The API is the familiar syntax you have likely seen many times, if you were not using the abstract API provided by jQuery and friends:
document.getElementById(id)
document.getElementsByTagName(name)
document.createElement(name)
parentNode.appendChild(node)
element.innerHTML
element.style.left
element.setAttribute()
element.getAttribute()
element.addEventListener()
window.content
window.onload
window.dump()
window.scrollTo()
React keeps a copy of the DOM representation, because the Virtual DOM concerns the React rendering.
The Virtual DOM
Every time the DOM changes, the browser has to do two intensive operations: repaint (visual or content changes to an element that do not affect the layout and positioning relative to other elements) and reflow (recalculate the layout of a portion of the page — or the whole page layout).

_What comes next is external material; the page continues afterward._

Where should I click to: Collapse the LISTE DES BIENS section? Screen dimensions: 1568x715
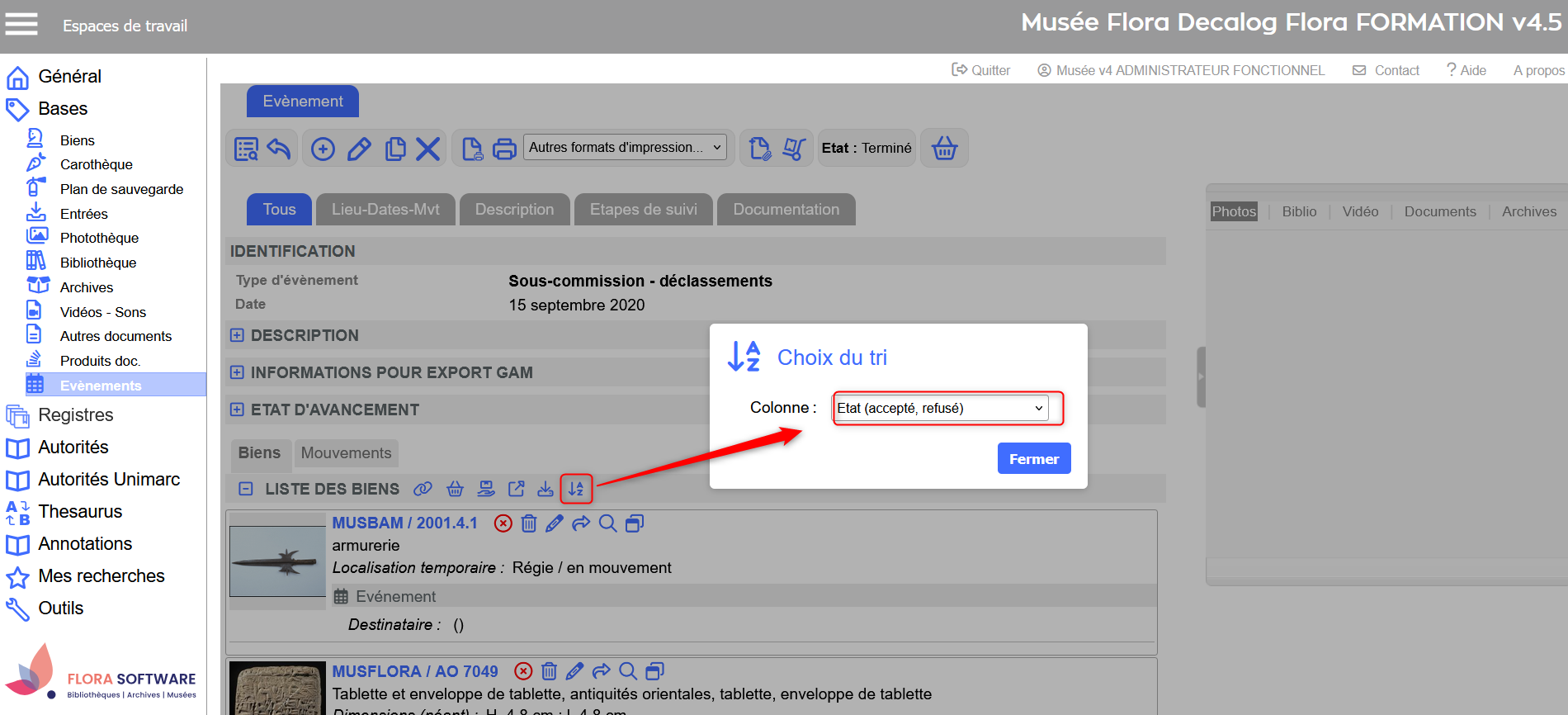[x=245, y=489]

React uses a Virtual DOM to help the browser use fewer resources when changes need to be made on a page.
When you call setState()
on a Component, specifying a state different than the previous one, React marks that Component as dirty. This is key: React only updates when a Component changes the state explicitly.
What happens next is:
- React updates the Virtual DOM relative to the components marked as dirty (with some additional checks, like triggering
shouldComponentUpdate()
) - Runs the diffing algorithm to reconcile the changes
- Updates the real DOM
Why is the Virtual DOM helpful: batching
The key thing is that React batches much of the changes and performs a unique update to the real DOM. It does this by changing all the elements that need to be changed at the same time, so the repaint and reflow the browser must perform to render the changes are executed just once.